Metrics & Monitoring

Set up observability for your identity resolution pipeline.

Built-in Metrics

Every run automatically records metrics to idr_out.metrics_export:

Metric Name	Type	Description
`idr_run_duration_seconds`	gauge	Total run duration
`idr_entities_processed`	gauge	Entities processed this run
`idr_edges_created`	counter	Edges created
`idr_clusters_impacted`	gauge	Clusters affected
`idr_lp_iterations`	gauge	Label propagation iterations
`idr_groups_skipped`	counter	Groups skipped (max_group_size)
`idr_large_clusters`	gauge	Clusters exceeding threshold

Querying Metrics

View Recent Metrics

SELECT 
    run_id,
    metric_name,
    metric_value,
    metric_type,
    recorded_at
FROM idr_out.metrics_export
WHERE run_id = 'run_xyz'
ORDER BY recorded_at;

Metrics Over Time

SELECT 
    DATE(recorded_at) as date,
    metric_name,
    AVG(metric_value) as avg_value,
    MAX(metric_value) as max_value
FROM idr_out.metrics_export
WHERE metric_name = 'idr_run_duration_seconds'
  AND recorded_at >= CURRENT_DATE - 30
GROUP BY DATE(recorded_at), metric_name
ORDER BY date DESC;

Metrics Exporter

The tools/metrics_exporter.py script exports metrics to external systems.

Installation

pip install requests prometheus-client

Usage

# Export to stdout (debugging)
python tools/metrics_exporter.py \
    --platform=duckdb \
    --connection=idr.duckdb \
    --exporter=stdout

# Export to Prometheus (scrapeable endpoint)
python tools/metrics_exporter.py \
    --platform=duckdb \
    --connection=idr.duckdb \
    --exporter=prometheus \
    --prometheus-port=9090

# Export to DataDog
python tools/metrics_exporter.py \
    --platform=duckdb \
    --connection=idr.duckdb \
    --exporter=datadog \
    --datadog-api-key=$DD_API_KEY

# Export to webhook
python tools/metrics_exporter.py \
    --platform=duckdb \
    --connection=idr.duckdb \
    --exporter=webhook \
    --webhook-url=https://hooks.slack.com/services/xxx

Prometheus Integration

Start Exporter

python tools/metrics_exporter.py \
    --platform=snowflake \
    --exporter=prometheus \
    --prometheus-port=9090

Prometheus Configuration

# prometheus.yml
scrape_configs:
  - job_name: 'idr'
    static_configs:
      - targets: ['localhost:9090']
    scrape_interval: 60s

Grafana Dashboard

Import the provided dashboard or create panels for:

Run duration trend
Entities processed per run
Cluster growth over time
Skipped groups alerts

DataDog Integration

Export Metrics

export DD_API_KEY=your_api_key
python tools/metrics_exporter.py \
    --platform=bigquery \
    --project=my-project \
    --exporter=datadog

DataDog Dashboard

Create monitors for:

# Example monitor: High skipped groups
name: "IDR - High Skipped Groups"
type: metric alert
query: "avg(last_5m):sum:idr.groups_skipped{*} > 100"
message: "More than 100 identifier groups skipped.
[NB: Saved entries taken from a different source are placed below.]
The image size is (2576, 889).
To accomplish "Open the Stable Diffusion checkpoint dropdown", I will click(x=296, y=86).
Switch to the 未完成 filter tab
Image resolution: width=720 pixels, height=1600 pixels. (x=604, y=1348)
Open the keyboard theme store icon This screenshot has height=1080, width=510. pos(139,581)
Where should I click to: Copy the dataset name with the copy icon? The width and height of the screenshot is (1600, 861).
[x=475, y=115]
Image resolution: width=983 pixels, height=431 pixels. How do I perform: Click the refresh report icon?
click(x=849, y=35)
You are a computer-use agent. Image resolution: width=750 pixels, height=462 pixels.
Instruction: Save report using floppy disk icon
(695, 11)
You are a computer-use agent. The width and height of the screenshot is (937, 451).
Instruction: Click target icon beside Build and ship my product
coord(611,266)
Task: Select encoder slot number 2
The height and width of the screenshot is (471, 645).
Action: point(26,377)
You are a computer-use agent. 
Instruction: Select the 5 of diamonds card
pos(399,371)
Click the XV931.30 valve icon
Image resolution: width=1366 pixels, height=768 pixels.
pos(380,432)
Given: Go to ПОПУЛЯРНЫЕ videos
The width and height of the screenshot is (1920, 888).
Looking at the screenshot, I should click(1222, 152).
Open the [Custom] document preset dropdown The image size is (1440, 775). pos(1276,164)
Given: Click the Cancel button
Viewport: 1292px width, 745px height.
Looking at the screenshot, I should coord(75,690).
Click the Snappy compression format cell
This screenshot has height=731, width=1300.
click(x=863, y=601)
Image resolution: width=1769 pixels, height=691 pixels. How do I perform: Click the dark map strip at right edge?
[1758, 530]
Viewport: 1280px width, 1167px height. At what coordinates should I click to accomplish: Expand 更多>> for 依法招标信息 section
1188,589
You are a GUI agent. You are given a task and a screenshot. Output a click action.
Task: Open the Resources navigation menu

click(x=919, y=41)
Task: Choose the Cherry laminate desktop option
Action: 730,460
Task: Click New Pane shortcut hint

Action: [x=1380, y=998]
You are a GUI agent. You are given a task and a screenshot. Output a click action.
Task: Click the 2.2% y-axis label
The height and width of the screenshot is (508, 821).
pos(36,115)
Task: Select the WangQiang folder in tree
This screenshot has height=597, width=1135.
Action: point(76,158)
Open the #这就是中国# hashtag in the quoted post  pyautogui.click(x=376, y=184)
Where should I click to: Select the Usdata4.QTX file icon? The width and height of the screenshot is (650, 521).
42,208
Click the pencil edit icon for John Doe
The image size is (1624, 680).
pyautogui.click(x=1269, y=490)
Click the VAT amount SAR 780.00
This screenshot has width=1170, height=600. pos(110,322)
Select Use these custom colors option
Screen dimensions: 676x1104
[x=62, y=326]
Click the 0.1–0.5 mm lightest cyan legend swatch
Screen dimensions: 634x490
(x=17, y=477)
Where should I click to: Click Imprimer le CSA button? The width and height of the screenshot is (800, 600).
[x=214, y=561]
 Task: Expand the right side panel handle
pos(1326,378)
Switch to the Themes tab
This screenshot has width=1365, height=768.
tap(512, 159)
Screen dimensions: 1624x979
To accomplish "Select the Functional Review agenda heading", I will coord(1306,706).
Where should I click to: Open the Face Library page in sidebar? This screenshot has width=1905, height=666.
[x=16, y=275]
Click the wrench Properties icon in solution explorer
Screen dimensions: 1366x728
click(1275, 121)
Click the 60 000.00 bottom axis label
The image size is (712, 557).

Review max_group_size settings."

# Example monitor: Long run duration
name: "IDR - Slow Run"
type: metric alert
query: "avg(last_1h):max:idr.run_duration_seconds{*} > 3600"
message: "IDR run took over 1 hour. Investigate performance."

Alerting

SQL-Based Alerts

Run these queries periodically and alert on non-empty results:

-- Alert: Run failures
SELECT run_id, status, ended_at
FROM idr_out.run_history
WHERE status = 'FAILED'
  AND ended_at >= CURRENT_TIMESTAMP - INTERVAL '1 hour';

-- Alert: High skipped groups
SELECT run_id, groups_skipped
FROM idr_out.run_history
WHERE groups_skipped > 100
  AND ended_at >= CURRENT_TIMESTAMP - INTERVAL '1 hour';

-- Alert: Giant clusters forming
SELECT resolved_id, cluster_size
FROM idr_out.identity_clusters_current
WHERE cluster_size > 10000;

Platform-Specific Alerts

SnowflakeBigQueryDatabricks

-- Use Snowflake Alerts (Snowsight)
CREATE ALERT idr_failure_alert
  WAREHOUSE = compute_wh
  SCHEDULE = '1 MINUTE'
  IF (EXISTS (
    SELECT 1 FROM idr_out.run_history 
    WHERE status = 'FAILED' 
      AND ended_at >= CURRENT_TIMESTAMP - INTERVAL '5 minutes'
  ))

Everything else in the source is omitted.